Observer review: Clouds of Glory by Bryan Magee

In Clouds of Glory, philosopher Bryan Magee vividly recounts his childhood years on the mean streets of Hoxton, says Matthew Reisz

Clouds of Glory: A Hoxton Childhood
by Bryan Magee
pp320, Jonathan Cape, £17.99

Once, when suffering from writer's block in the Reading Room at the British Museum, Bryan Magee ordered up the 1939 issues of a comic called Wizard. He instantly found he could recall every detail of serials he had read more than three decades before.

There is something incongruous about Magee, stern-faced philosopher, former MP, Oxford don and television presenter, leafing through comics in the BM. And those who have read his serious, rather patrician books on Wagner, for example, may be startled by Clouds of Glory.

It might be described as a philosopher's memoir of his 'street-fighting years', up to the age of nine, in the now yuppified but once notorious London district of Hoxton. Novelists and sociologists alike casually alluded to it as 'the archetypal low-class criminal area', the police kept away, and the key social division was between the 'rough' and the 'respectable'.
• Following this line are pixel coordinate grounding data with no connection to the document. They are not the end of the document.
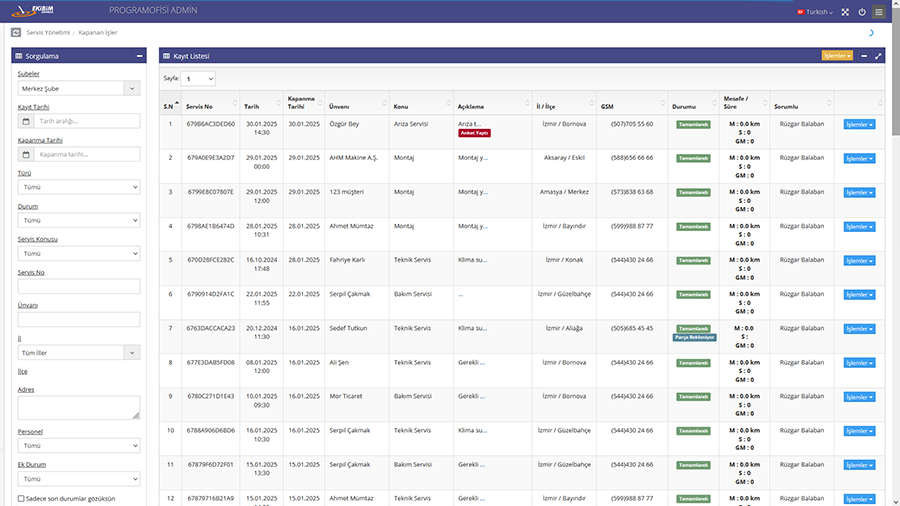The width and height of the screenshot is (900, 506).
Task: Check 'Sadece son durumlar gözüksün' checkbox
Action: [22, 497]
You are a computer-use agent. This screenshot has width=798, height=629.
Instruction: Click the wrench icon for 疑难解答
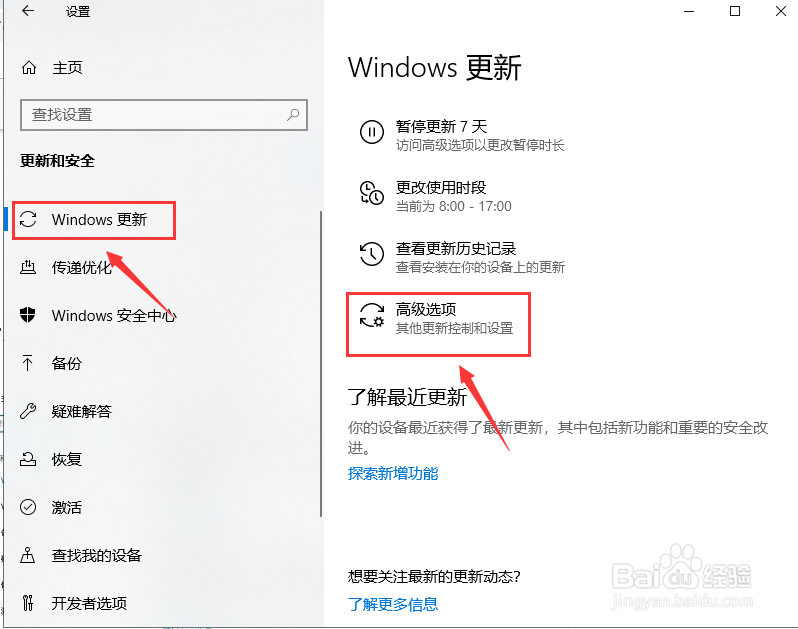tap(27, 411)
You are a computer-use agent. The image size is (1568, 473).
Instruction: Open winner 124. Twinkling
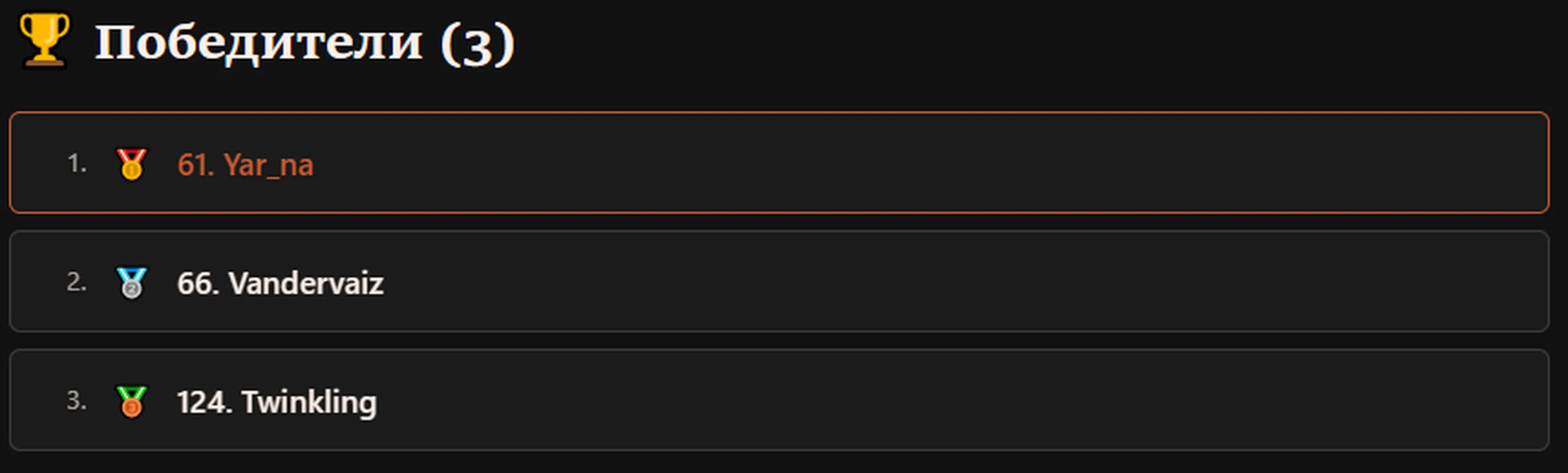tap(277, 403)
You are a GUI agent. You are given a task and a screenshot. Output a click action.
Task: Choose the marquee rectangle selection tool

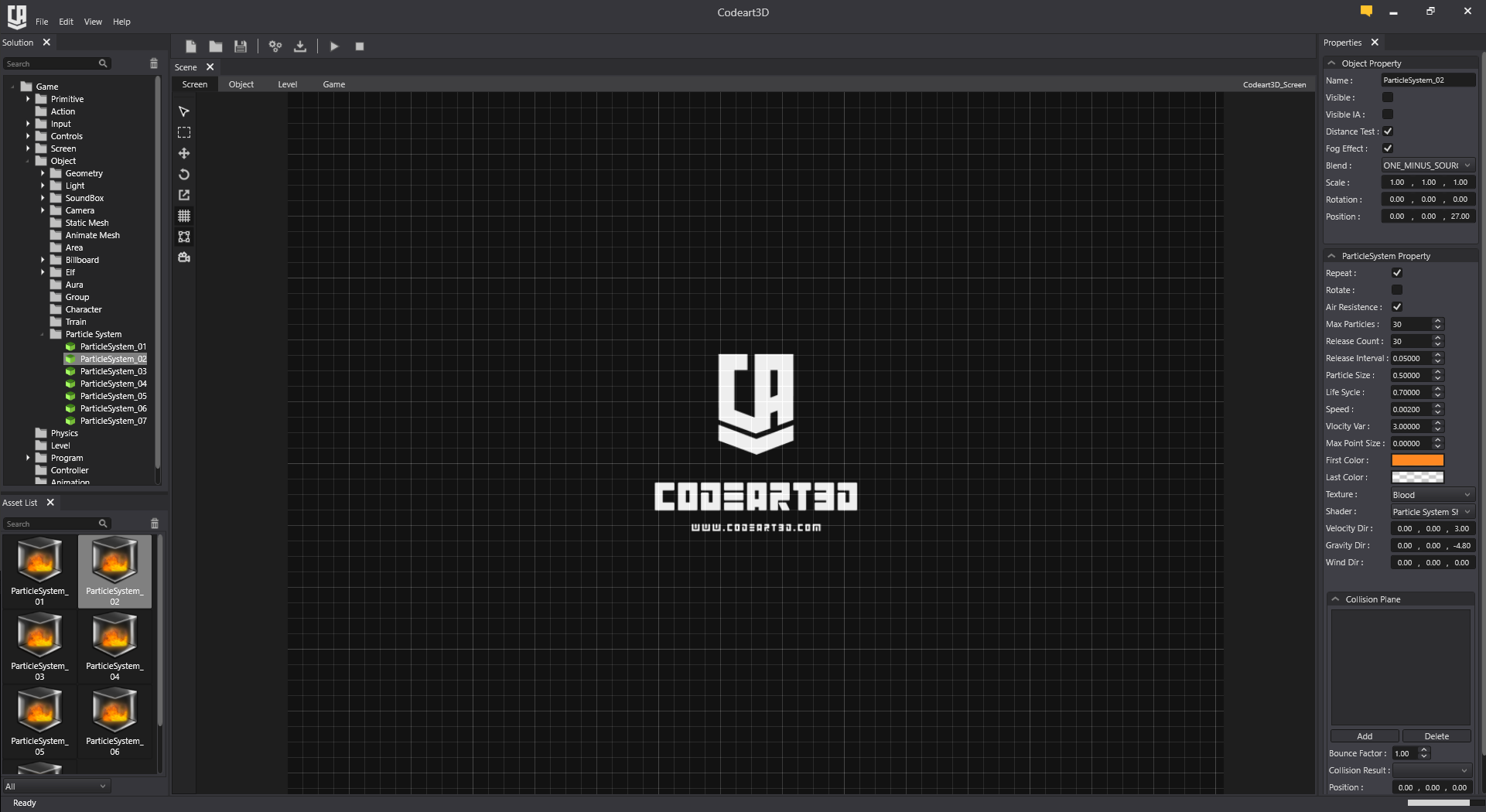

Magee's father and grandfather ran a clothing shop, detested violence and avoided serious crime (although the latter sold the same homing pigeons in the market week after week), but gangs and fights were an ever-present feature of daily life. When a fish-and-chip shop owner tried to stand up to a local hood, his cat was thrown straight into the deep-fryer.

The book begins slowly with a tour of Magee's childhood home and the neighbouring shops, but it soon dives into the world of fences, illegal gambling, protection rackets and bare-knuckle fighting.

For years, the Hoxton gang were lieutenants of 'the Birmingham boys' and controlled many of the race meetings in southern England. They were eventually outwitted by the Sabini brothers from Clerkenwell, in league with the police, at the 1936 Battle of Brighton (which inspired Graham Greene's Brighton Rock).

Much of this clearly fascinated a young boy, and Magee gives a surprisingly cool analysis of the pros and cons (for the discerning gangster) of guns, knives, cut-throat razors, coshes and iron bars.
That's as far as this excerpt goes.